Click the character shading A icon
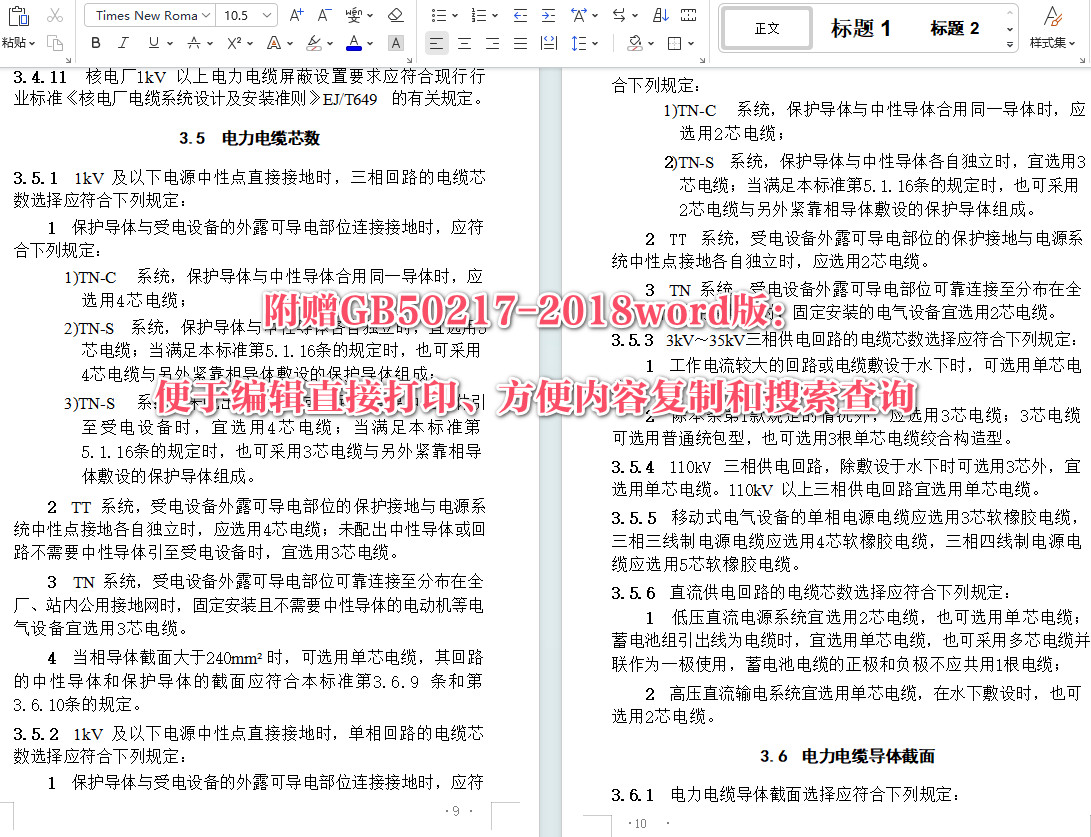Screen dimensions: 1091x837 tap(395, 43)
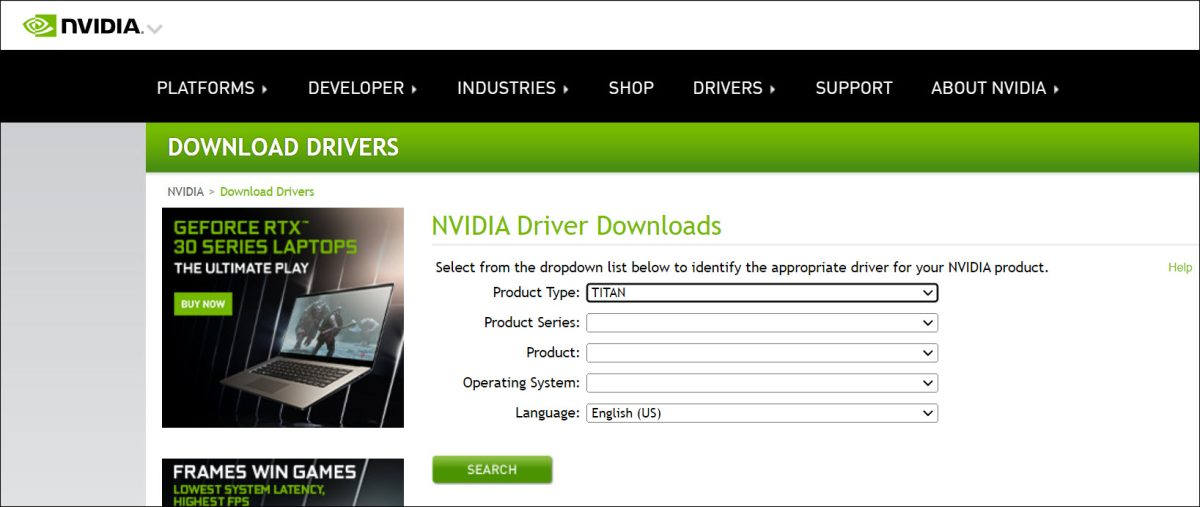This screenshot has width=1200, height=507.
Task: Go to the Shop page
Action: (631, 88)
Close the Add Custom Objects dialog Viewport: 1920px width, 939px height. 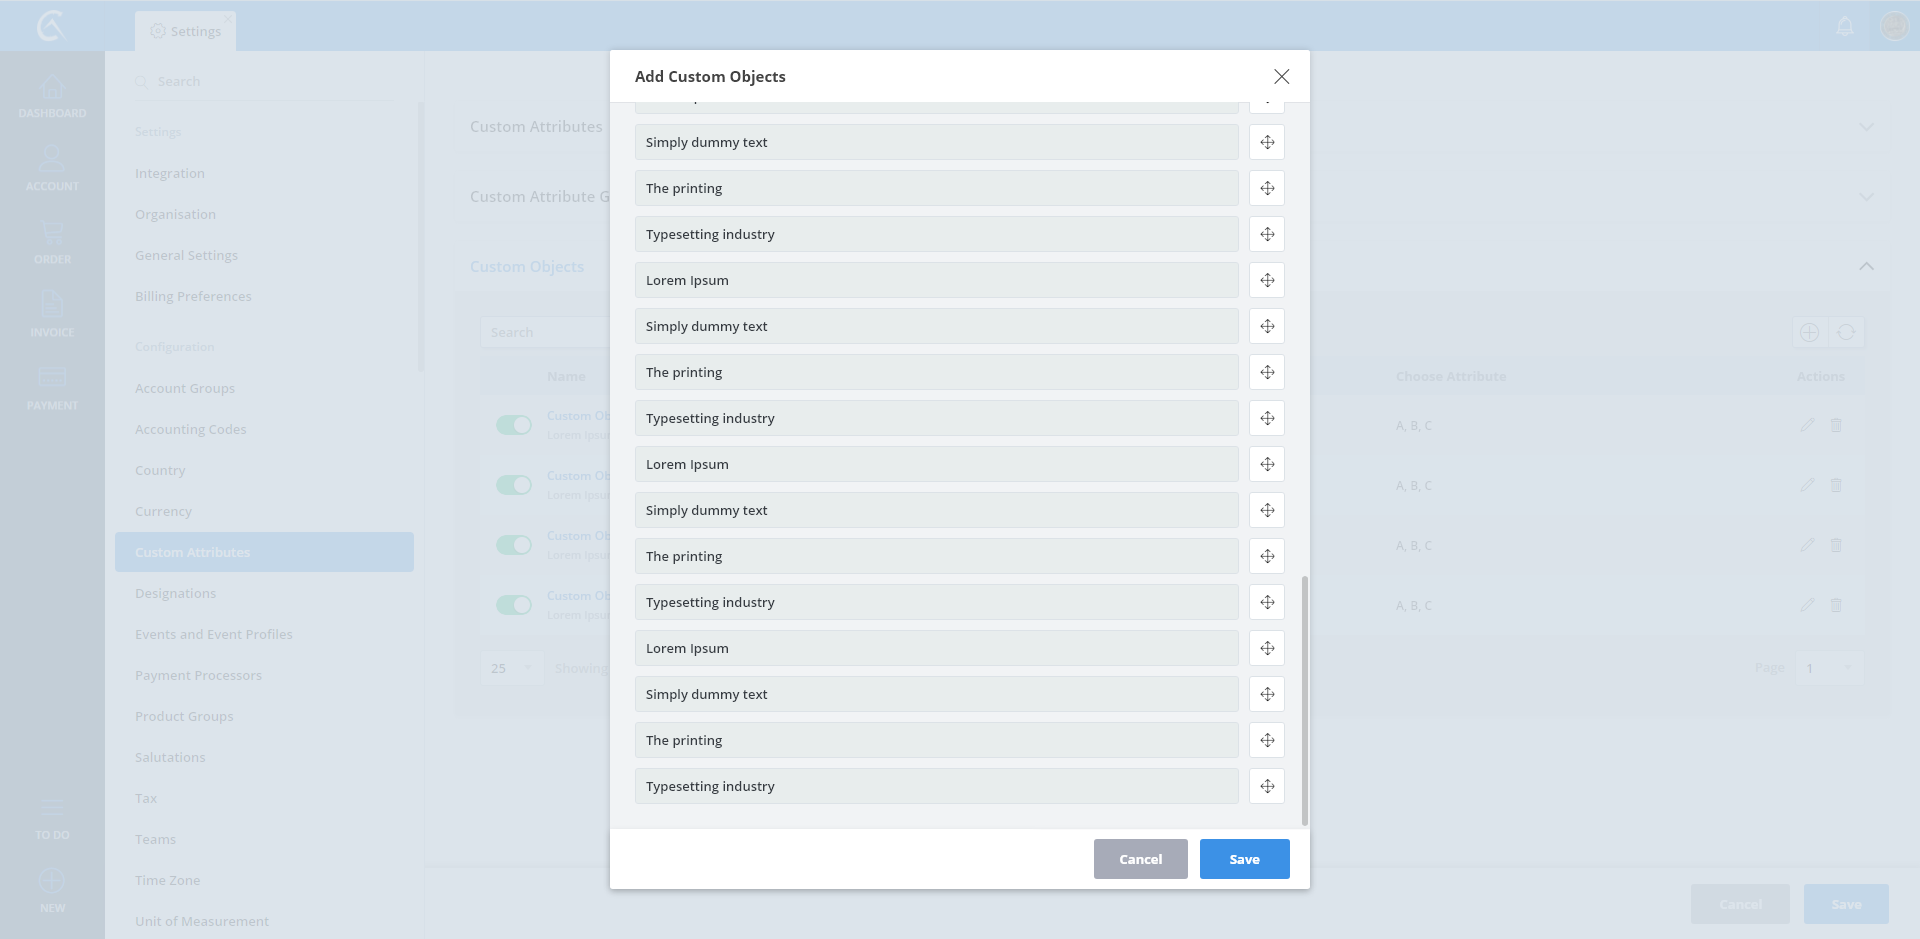[1281, 77]
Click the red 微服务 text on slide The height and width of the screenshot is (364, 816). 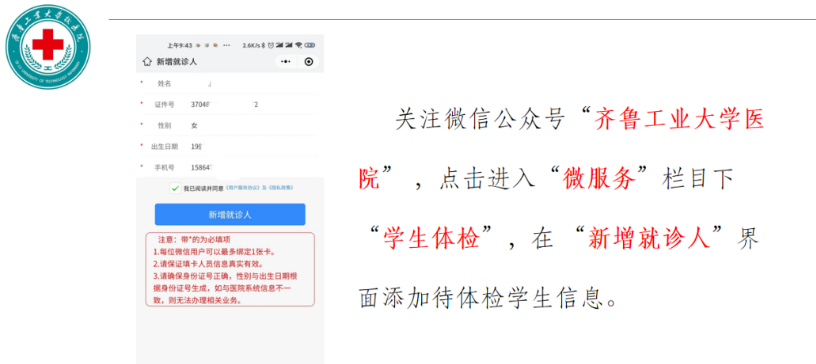(600, 179)
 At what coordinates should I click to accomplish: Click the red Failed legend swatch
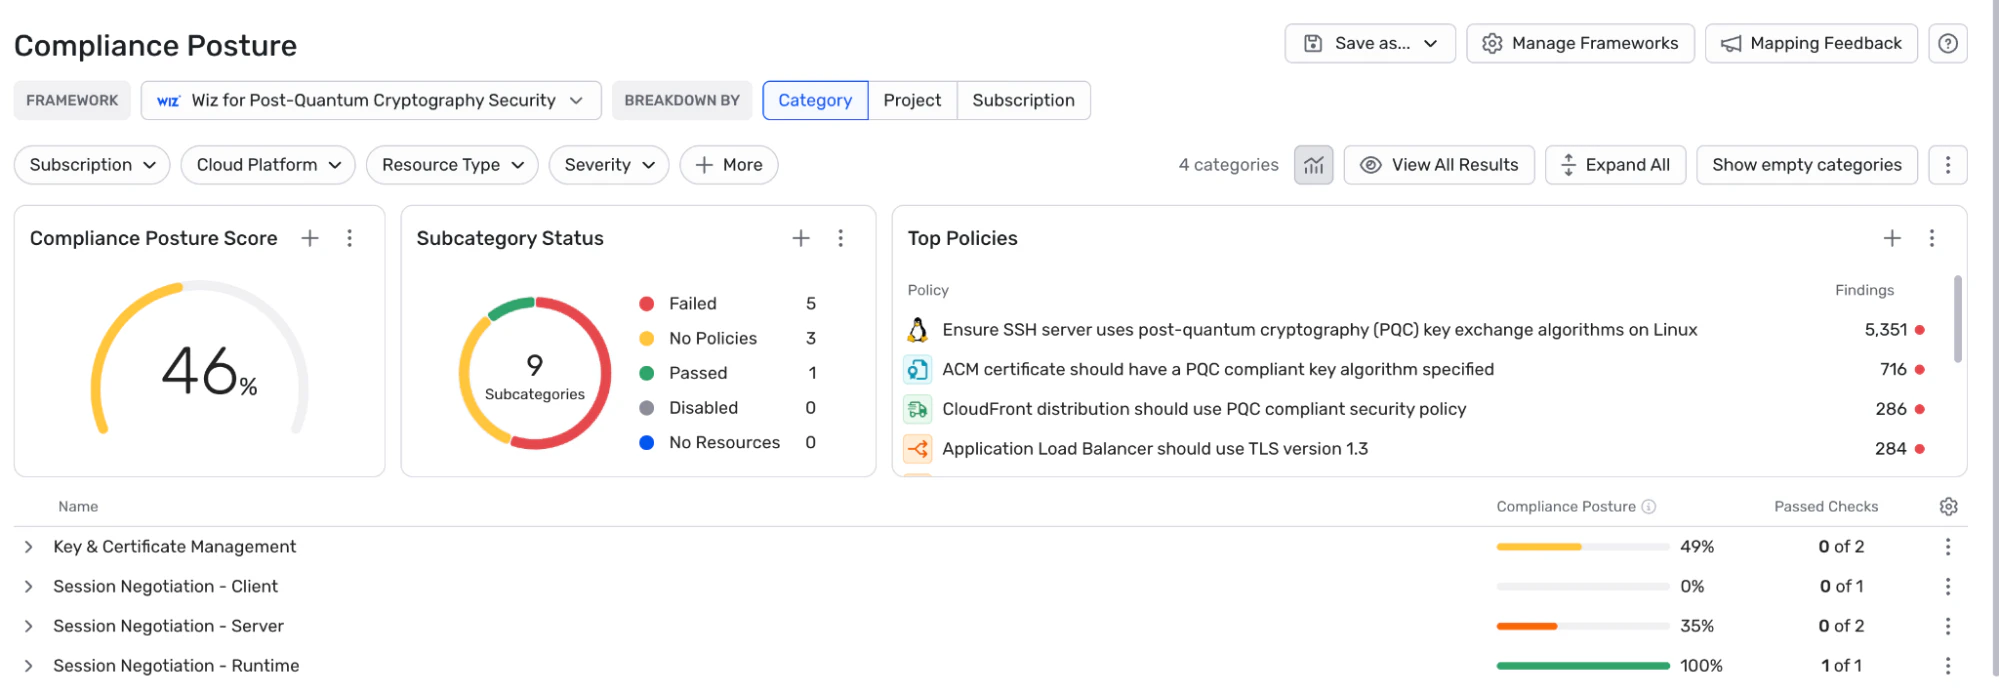coord(647,304)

• Work instructions
Every line from the one holding "At what coordinates" to the last line of the listing above, inclusive, must appear exactly as written, and no picture may appear.

• Expected answer
 At what coordinates should I click to accomplish: Click the red Failed legend swatch
coord(647,304)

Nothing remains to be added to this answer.